Source passage:
____________
The Court begins with a strong presumption in favor of access to court records. Kamakana v. City & Cnty. of Honolulu, (9th Cir. 2006). Court records may be sealed only when the public's right of access is outweighed by interests that favor nondisclosure. The party seeking to seal a complaint or portions thereof bears the burden of showing that there are compelling reasons to seal that outweigh the public's interest in disclosure. "The mere fact that the production of records may lead to a litigant's embarrassment … will not, without more, compel the court to seal."
Similarly, the presumption in litigation is that parties must use their names. Does I Thru XXII v. Advanced Textile Corp. (9th Cir. 2000). A party may proceed anonymously only when "special circumstances justify secrecy." To determine whether to allow a party to proceed anonymously, a district should "consider five factors: '(1) the severity of the threatened harm, (2) the reasonableness of the anonymous party's fears, … (3) the anonymous party's vulnerability to such retaliation,' (4) the prejudice to the opposing party, and (5) the public interest." Doe v. Kamehameha Sch./Bernice Pauahi Bishop Est. (9th Cir. 2010).
Having considered the Advanced Textile factors, the Court DENIES Ms. Langworthy's request for anonymity. The potential harm to be suffered by Ms. Langworthy is largely speculative. Ms. Langworthy notes that "[t]here is a pervading prejudice against disability in general" and "[p]eople with hidden disabilities … experience routine bias." The Court understands Ms. Langworthy's concern and recognizes that exposing her disabilities publicly by filing a lawsuit carries some risk that she will experience discrimination.
Nevertheless, while all ADA plaintiffs face that risk, there is no tradition of anonymous ADA litigation. Ms. Langworthy evidently believes that the opposing parties in her state court cases are accessing the docket in this case, but her concern does not appear to rise above the level of speculation, nor does she articulate any harm flowing from such access. Accordingly, Ms. Langworthy has not overcome the presumption against anonymous litigation.
The Court also DENIES Ms. Langworthy's request to redact the portions of her complaints identifying her mental health diagnoses and symptomology. The allegations in the complaints about Ms. Langworthy's disabilities implicate personal privacy interests.
But when an individual brings a claim with respect to which her disabilities are central, the public has a substantial interest in knowing about those disabilities so it can meaningfully oversee the Court's exercise of its judicial power. As a result, an ADA plaintiff's privacy interest will often yield to some degree to the public's interest in open judicial proceedings. While the complaints identify Ms. Langworthy's mental health diagnoses and symptoms, the information provided is not so detailed that her privacy interest in the information outweighs the public's interest in access.
On the other hand, the medical documentation and psychological reports filed as attachments to Ms. Langworthy's first amended complaint contain significantly more detail. This level of detail about Ms. Langworthy's conditions is not necessary for the public to review the proceedings. Therefore, the Court finds that Ms. Langworthy's interest in keeping these records private is a compelling reason that outweighs the public's interest in disclosure and GRANTS Ms. Langworthy's request to seal Docket Number 17.
____________
Provided data:
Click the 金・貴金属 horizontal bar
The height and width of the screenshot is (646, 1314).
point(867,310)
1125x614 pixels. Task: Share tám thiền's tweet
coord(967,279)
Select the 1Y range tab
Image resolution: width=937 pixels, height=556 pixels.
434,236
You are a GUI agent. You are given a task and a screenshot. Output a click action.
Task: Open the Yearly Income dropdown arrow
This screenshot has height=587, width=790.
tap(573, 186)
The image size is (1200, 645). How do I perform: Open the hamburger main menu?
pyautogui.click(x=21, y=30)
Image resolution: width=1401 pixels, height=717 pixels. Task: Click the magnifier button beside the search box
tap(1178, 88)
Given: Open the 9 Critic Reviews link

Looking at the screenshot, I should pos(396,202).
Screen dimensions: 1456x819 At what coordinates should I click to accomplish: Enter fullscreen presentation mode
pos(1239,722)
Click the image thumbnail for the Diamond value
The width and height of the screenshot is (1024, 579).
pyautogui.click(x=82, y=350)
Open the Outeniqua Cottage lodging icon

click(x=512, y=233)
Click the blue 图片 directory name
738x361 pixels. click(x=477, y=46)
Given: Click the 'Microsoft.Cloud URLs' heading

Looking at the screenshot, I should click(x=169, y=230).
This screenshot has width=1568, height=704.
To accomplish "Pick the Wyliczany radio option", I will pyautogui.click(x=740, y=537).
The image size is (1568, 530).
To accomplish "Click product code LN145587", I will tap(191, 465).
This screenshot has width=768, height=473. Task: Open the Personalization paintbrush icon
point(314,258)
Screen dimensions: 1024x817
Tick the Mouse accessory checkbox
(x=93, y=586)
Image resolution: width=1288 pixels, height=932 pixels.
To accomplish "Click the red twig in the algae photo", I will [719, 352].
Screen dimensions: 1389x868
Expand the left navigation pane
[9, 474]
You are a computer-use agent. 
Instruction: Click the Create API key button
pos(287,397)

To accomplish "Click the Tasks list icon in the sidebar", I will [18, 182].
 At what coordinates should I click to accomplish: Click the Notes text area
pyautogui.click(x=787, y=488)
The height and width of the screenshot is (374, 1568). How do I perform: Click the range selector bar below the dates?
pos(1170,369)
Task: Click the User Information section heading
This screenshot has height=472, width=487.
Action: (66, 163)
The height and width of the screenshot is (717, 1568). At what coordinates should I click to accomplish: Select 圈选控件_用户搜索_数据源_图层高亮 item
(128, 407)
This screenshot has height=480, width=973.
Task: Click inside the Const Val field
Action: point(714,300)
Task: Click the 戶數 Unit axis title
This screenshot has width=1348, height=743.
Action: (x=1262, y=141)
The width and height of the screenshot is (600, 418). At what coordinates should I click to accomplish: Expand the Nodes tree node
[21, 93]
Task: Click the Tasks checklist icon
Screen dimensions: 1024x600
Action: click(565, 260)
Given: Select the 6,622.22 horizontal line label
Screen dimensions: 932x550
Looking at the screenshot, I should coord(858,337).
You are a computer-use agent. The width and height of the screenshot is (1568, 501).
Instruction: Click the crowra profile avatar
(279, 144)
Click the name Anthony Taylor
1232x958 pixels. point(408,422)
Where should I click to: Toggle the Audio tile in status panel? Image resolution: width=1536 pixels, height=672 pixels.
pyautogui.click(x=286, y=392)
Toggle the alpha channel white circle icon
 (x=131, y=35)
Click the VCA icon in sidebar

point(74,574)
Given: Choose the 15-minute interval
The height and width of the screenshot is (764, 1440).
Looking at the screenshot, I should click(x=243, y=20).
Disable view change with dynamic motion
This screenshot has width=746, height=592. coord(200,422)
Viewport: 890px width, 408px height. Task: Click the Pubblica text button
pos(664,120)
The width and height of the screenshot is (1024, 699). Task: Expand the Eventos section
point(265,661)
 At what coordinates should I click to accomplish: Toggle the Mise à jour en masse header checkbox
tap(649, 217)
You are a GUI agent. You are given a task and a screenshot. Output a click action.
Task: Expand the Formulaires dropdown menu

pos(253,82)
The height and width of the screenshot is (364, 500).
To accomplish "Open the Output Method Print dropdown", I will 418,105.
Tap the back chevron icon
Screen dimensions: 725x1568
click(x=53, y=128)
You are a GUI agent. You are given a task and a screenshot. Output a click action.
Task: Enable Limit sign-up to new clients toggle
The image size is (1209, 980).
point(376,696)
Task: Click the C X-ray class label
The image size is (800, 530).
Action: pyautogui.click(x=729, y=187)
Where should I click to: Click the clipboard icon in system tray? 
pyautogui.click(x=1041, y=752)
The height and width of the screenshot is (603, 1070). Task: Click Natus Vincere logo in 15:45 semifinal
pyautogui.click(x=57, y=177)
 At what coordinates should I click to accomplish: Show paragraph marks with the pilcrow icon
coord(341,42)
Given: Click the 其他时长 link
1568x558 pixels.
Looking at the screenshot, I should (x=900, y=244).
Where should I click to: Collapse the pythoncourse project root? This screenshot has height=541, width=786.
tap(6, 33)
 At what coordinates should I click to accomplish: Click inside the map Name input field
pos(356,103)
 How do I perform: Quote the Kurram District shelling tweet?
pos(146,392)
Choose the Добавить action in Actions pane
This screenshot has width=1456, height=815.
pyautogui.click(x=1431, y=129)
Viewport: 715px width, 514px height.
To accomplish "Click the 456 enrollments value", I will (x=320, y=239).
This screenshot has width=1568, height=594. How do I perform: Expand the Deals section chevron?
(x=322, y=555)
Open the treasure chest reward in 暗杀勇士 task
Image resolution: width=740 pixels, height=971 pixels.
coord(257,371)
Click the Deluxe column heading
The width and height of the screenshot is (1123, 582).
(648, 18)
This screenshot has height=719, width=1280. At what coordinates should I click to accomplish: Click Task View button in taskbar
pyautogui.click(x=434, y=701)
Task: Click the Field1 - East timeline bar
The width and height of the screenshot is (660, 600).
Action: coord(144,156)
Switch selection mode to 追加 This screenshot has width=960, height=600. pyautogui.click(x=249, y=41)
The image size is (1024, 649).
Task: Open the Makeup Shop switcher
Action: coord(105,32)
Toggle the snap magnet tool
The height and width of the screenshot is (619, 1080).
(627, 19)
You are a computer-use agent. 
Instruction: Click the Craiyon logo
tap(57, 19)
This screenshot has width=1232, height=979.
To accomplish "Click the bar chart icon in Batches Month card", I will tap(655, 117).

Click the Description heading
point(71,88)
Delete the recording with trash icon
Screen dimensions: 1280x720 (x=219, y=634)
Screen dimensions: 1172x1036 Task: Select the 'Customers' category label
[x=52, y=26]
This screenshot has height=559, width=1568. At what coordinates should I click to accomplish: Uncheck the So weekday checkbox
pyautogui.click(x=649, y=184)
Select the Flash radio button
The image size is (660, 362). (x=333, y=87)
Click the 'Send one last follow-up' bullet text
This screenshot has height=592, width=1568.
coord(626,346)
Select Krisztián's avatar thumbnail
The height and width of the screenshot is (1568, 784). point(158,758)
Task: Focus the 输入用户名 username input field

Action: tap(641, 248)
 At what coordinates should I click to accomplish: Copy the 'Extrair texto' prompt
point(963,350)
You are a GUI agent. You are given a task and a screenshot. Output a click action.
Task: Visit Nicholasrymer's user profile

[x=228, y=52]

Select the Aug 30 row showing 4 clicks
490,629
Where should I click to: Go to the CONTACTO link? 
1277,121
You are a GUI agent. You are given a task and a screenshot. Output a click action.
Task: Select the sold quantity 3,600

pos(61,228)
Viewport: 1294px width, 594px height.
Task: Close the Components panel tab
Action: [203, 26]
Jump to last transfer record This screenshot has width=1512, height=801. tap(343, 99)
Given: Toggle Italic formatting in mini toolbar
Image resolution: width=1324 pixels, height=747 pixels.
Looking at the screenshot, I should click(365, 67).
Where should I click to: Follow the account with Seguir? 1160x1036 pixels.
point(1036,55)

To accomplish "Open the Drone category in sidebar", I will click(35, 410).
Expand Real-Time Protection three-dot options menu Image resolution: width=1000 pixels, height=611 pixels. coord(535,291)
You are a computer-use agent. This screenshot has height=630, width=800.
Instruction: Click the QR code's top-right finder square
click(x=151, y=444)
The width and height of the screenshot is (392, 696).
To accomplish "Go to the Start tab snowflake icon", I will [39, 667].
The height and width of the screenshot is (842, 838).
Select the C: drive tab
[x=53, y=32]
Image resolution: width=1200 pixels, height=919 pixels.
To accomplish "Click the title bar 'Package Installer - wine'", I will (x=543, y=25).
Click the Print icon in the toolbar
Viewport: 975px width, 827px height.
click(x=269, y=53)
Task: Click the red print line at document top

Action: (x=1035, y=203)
____________
Work instruction:
Translate this sentence from the court order into Spanish: "This level of detail about Ms. Langworthy's conditions is not necessary for the public to review the proceedings."

Solution for this exercise:
Este nivel de detalle sobre las afecciones de la Sra. Langworthy no es necesario para que el público examine el procedimiento.